The problem
Every line with "computer" in it should be copied from the data.

Data shown
--------------------------------

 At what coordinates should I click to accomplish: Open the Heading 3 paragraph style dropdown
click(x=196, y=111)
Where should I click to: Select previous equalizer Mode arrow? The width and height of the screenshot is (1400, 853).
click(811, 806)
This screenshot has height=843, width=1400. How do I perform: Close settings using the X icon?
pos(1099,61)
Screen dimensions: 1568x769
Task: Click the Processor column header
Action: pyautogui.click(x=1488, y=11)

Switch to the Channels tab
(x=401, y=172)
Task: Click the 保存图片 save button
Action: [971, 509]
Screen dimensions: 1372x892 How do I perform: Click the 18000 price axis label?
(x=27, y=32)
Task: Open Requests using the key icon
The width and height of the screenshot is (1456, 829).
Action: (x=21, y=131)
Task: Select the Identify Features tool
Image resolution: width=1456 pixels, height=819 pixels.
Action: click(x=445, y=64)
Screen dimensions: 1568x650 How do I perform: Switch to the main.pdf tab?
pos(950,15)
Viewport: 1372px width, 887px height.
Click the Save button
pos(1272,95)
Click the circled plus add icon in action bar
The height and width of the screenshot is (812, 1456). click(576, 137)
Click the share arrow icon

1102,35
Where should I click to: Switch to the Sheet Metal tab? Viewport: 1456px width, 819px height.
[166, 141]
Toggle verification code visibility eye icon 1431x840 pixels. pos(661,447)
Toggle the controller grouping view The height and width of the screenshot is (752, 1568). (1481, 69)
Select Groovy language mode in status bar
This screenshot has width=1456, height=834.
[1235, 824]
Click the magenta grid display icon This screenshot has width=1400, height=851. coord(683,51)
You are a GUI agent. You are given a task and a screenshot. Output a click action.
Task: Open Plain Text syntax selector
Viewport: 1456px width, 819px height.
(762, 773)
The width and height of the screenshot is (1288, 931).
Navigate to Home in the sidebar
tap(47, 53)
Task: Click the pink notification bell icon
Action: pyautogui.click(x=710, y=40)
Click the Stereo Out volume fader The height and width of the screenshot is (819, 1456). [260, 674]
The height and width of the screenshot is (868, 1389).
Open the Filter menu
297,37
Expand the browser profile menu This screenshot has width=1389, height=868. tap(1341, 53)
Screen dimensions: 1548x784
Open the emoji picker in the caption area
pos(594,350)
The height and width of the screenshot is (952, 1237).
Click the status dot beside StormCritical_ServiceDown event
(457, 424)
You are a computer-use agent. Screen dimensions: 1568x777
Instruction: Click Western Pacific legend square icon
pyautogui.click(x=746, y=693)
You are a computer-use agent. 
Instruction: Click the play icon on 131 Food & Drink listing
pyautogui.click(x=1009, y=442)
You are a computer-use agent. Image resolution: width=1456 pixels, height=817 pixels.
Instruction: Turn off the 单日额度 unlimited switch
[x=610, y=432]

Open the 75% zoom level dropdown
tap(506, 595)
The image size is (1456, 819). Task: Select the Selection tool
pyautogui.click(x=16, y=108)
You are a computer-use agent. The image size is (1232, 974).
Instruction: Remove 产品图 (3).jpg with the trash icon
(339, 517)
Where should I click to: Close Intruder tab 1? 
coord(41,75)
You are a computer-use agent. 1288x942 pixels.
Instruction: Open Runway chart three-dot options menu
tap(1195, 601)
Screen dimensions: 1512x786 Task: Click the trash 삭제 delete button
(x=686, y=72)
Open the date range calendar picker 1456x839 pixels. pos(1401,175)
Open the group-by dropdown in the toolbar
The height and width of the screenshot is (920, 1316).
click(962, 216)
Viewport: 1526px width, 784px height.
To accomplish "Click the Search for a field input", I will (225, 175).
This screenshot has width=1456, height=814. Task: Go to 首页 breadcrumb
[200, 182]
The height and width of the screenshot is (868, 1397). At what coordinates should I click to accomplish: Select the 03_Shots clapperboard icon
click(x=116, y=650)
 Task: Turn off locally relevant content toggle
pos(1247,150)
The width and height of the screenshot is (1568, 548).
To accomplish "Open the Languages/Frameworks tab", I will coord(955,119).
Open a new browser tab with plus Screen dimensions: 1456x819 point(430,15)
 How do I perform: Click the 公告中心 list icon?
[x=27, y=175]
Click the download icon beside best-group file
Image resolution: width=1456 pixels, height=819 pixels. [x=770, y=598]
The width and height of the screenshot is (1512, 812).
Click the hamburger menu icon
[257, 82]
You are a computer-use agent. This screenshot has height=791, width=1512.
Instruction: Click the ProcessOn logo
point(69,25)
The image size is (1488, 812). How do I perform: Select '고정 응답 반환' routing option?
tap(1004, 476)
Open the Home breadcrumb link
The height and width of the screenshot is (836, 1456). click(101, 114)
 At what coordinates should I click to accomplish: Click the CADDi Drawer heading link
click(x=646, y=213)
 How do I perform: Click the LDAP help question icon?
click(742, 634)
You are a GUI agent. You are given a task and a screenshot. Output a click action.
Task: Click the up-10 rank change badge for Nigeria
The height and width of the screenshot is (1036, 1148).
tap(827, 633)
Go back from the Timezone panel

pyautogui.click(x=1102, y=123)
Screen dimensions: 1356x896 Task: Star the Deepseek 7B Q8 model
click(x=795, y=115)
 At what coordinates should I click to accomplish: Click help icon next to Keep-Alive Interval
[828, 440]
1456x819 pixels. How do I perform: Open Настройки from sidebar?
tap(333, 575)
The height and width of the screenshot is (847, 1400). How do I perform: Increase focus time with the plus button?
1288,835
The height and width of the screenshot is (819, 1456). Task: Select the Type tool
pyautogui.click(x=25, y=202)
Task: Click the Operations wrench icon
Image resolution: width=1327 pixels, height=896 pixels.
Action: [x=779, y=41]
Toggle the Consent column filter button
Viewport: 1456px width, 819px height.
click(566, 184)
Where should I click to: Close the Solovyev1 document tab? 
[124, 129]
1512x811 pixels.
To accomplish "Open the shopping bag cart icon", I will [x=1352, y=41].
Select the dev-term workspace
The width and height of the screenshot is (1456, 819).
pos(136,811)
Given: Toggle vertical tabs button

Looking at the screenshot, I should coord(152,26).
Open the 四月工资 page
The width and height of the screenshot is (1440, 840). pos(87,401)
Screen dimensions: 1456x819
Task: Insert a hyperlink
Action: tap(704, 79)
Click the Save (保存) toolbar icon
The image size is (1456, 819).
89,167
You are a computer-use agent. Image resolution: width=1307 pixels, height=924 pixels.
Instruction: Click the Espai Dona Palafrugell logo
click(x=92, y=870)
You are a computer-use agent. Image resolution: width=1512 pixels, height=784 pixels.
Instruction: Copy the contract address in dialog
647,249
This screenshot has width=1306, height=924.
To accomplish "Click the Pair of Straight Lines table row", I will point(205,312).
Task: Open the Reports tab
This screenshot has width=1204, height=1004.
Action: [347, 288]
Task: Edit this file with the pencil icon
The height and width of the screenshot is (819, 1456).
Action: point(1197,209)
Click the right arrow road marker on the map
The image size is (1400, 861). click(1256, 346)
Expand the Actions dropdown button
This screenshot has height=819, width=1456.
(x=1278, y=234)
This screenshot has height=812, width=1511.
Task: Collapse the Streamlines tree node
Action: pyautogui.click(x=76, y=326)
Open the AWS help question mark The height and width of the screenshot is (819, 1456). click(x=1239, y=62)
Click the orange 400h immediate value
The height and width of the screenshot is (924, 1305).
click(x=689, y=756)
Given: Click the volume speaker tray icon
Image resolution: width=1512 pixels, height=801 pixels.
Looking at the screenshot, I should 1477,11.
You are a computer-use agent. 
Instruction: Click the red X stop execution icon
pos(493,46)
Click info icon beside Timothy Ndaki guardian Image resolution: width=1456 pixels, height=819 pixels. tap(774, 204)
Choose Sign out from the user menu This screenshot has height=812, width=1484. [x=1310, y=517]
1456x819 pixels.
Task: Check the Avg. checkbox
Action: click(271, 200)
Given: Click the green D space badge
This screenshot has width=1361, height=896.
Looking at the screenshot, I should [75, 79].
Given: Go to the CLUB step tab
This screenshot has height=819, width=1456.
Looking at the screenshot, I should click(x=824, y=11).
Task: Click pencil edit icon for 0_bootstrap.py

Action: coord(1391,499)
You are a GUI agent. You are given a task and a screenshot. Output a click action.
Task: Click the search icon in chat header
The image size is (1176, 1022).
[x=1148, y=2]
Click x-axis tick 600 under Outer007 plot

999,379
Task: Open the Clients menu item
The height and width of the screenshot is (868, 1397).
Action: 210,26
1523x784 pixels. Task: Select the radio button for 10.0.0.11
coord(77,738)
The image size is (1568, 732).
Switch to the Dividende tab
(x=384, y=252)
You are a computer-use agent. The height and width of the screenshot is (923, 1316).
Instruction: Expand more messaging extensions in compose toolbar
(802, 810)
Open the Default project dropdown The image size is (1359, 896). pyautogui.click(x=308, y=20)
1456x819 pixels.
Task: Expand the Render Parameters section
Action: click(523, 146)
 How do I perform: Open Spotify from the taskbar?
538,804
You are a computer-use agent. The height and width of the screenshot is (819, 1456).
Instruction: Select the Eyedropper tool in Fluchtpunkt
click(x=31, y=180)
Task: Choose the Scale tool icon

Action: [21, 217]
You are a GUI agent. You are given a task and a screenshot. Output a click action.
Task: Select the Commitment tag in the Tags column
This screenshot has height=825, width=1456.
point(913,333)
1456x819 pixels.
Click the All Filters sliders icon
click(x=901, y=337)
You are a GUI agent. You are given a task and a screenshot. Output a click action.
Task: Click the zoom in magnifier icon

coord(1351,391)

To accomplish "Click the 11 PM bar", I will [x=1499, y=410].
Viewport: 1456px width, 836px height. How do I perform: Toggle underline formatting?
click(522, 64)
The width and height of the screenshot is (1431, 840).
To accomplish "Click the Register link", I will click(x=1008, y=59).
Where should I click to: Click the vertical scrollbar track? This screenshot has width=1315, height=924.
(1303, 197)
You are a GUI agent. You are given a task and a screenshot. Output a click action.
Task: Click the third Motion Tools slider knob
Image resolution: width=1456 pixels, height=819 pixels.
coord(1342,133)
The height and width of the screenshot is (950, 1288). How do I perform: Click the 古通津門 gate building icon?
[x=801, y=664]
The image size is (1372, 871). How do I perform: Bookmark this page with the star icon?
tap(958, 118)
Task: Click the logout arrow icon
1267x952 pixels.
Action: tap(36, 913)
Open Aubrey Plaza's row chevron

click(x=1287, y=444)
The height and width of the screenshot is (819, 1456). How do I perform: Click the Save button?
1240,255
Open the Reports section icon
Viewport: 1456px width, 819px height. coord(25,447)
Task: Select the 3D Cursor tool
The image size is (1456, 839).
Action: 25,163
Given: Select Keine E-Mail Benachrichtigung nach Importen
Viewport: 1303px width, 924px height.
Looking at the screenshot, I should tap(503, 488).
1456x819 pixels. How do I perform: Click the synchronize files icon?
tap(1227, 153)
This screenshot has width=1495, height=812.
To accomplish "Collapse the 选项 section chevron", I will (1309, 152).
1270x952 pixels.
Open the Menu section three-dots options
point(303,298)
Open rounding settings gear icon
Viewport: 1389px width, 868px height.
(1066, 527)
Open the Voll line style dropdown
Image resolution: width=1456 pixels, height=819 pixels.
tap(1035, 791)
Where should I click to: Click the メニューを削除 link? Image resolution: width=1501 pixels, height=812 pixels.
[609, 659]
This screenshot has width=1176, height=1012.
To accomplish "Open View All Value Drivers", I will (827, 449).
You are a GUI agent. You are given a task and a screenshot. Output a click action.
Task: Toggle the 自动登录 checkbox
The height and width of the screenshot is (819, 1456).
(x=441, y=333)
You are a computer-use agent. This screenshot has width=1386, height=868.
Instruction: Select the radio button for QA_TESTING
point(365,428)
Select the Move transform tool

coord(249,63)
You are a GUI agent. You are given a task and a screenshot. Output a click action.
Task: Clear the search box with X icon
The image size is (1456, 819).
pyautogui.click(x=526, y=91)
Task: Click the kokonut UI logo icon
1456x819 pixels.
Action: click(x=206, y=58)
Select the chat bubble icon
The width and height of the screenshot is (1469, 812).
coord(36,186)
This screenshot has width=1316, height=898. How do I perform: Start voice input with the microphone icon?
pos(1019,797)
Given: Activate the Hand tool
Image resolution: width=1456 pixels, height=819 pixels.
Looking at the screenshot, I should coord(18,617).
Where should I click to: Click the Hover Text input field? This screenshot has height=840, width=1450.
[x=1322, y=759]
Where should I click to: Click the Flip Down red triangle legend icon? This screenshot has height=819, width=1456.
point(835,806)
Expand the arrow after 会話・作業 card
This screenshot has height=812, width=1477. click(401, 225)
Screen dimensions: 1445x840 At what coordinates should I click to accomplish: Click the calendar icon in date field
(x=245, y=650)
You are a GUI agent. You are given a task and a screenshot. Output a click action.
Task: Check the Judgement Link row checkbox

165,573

--------------------------------

Exercise output
You are a computer-use agent. Screen dimensions: 1568x777
You are a computer-use agent. 
You are a computer-use agent. Image resolution: width=1456 pixels, height=817 pixels.
You are a computer-use agent. The image size is (1232, 974).
You are a computer-use agent. 1288x942 pixels.
You are a computer-use agent. This screenshot has height=791, width=1512.
You are a computer-use agent. Image resolution: width=1307 pixels, height=924 pixels.
You are a computer-use agent. Image resolution: width=1512 pixels, height=784 pixels.
You are a computer-use agent. 
You are a computer-use agent. The height and width of the screenshot is (923, 1316).
You are a computer-use agent. The height and width of the screenshot is (819, 1456).
You are a computer-use agent. This screenshot has width=1386, height=868.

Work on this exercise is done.